La escasez de medios humanos que dedica Interior a luchar específicamente contra el tráfico de droga contrasta con los desastres que provoca. De los 40.000 presos que abarrotan las 70 cárceles del país, la mitad eran "toxicómanos activos" en el momento de ser detenidos, o lo que es lo mismo, cometieron su delito bajo los efectos de las drogas. Dieron con sus huesos en prisión por delitos contra el patrimonio -robar para conseguir su dosis- o contra la salud pública -tráfico de estupefacientes-. El 20% de la población reclusa -unos 8.000 presos- es portadora del virus del sida. De ellos, el 87% lo contrajo a través de la jeringuilla con la que se inyectaba la droga. Sólo a gasto farmacéutico, Instituciones Penitenciarias dedica 3.000 millones de pesetas al año. Lo más caro, los antirretrovirales: el tratamiento de una persona con el virus del sida supera los tres millones de pesetas al año. Pero, muy por encima de los números, está el sufrimiento, los dramas que provoca la droga a los que no se pueden desenganchar de su adicción o de la enfermedad sobrevenida. También a los que vieron en un negocio tan rentable la posibilidad de salir de la miseria.

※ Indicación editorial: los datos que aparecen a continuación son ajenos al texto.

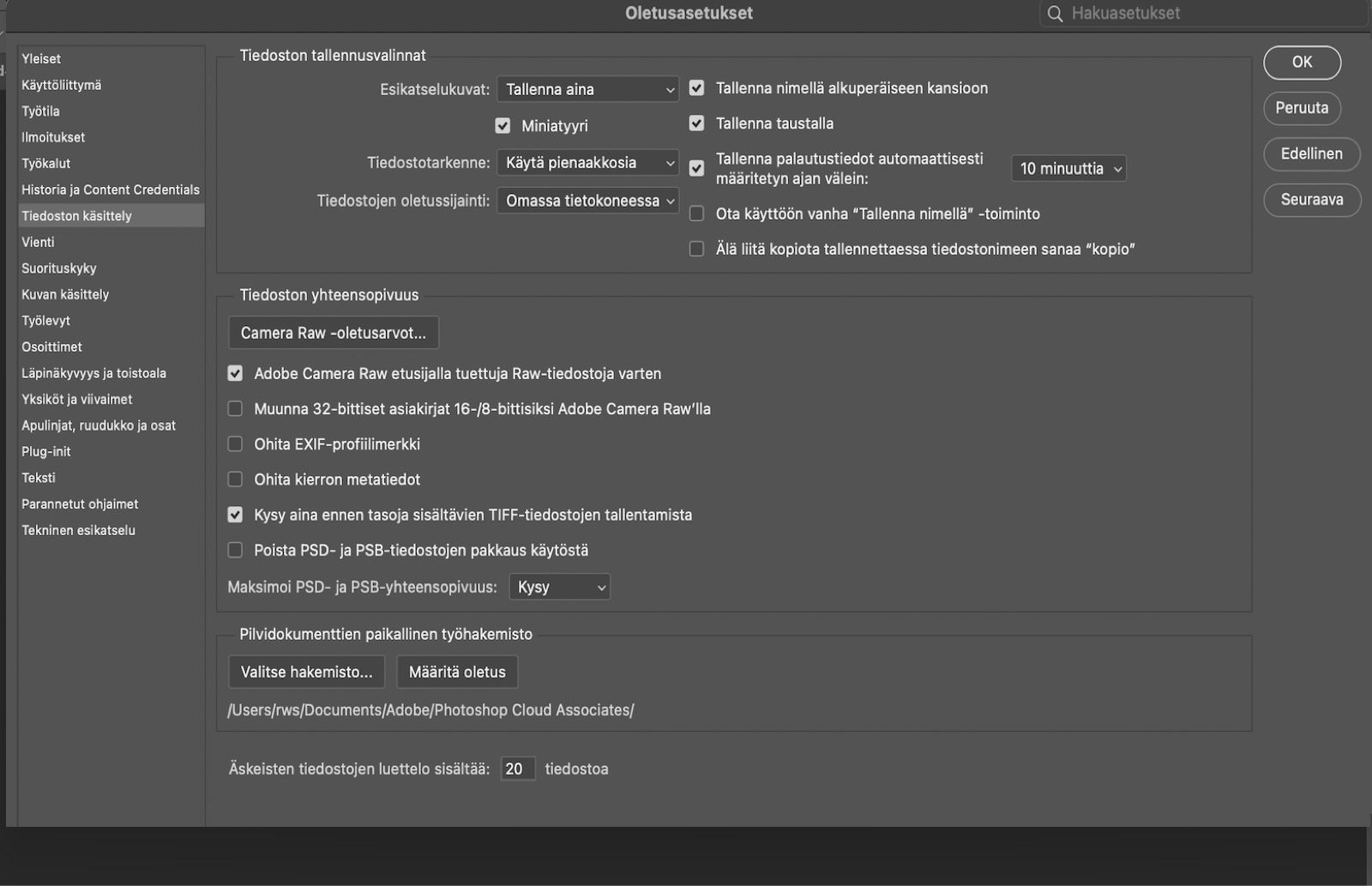Go to Yleiset preferences

(41, 58)
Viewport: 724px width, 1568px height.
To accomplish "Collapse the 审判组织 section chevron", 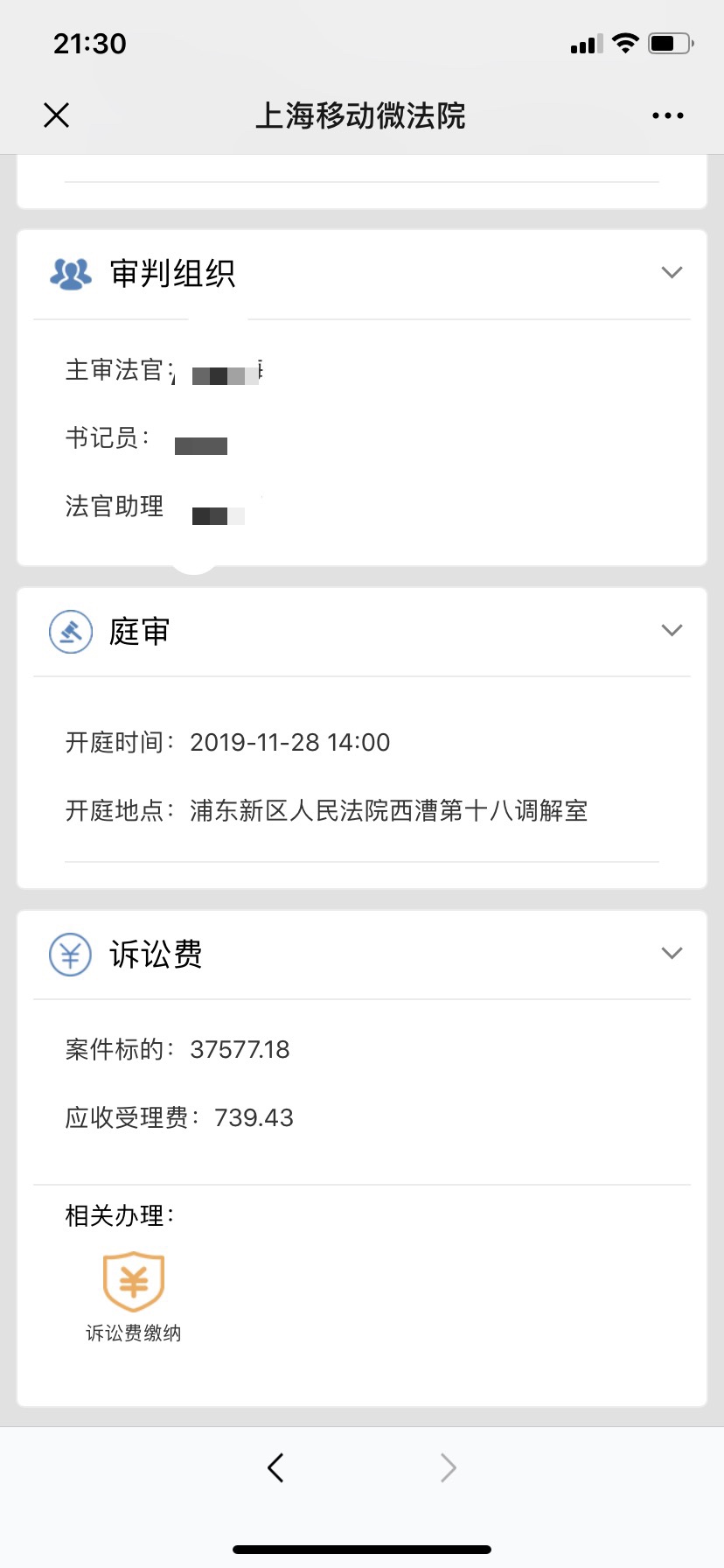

Es el caso de las mulas, palabra que se utiliza en la jerga policial para designar a los pasadores de drogas. Hay un ejemplo que lo demuestra todo. Meses después del terrible terremoto que asoló Colombia en enero de 1999 dejando un millar de muertos, 4.000 heridos y 250.000 personas sin hogar, en el aeropuerto de Barajas empezaron a caer pasadores de droga a un ritmo vertiginoso. Aquellos hombres y mujeres tenían un detalle en común. Casi todos venían de Pereira, la ciudad más afectada.
La policía admite el problema, aunque su portavoz oficial asegura que es heredado. "Desde la dirección", sostiene, "se insiste en que hay que cambiar las fórmulas de investigación, trabajar de otra manera, buscar nuevos métodos". Los investigadores piensan otra cosa. Se quejan por la falta de medios humanos y técnicos -los narcotraficantes manejan sistemas costosísimos que la policía no tiene- y también por la afición del actual director general, Juan Cotino, a la policía de proximidad. "Se está preocupando", dice uno de los investigadores, "de detener al camello de la esquina para satisfacer a los vecinos y ganar votos sin darse cuenta de que los señores de la droga siguen campando a sus anchas".
Por si fuera poco, al malestar entre los agentes antinarcóticos y quien los manda se unen los celos atávicos entre policías y guardias civiles, que raramente comparten una operación. Un rifirrafe múltiple que a los jefes de la droga les viene de perlas.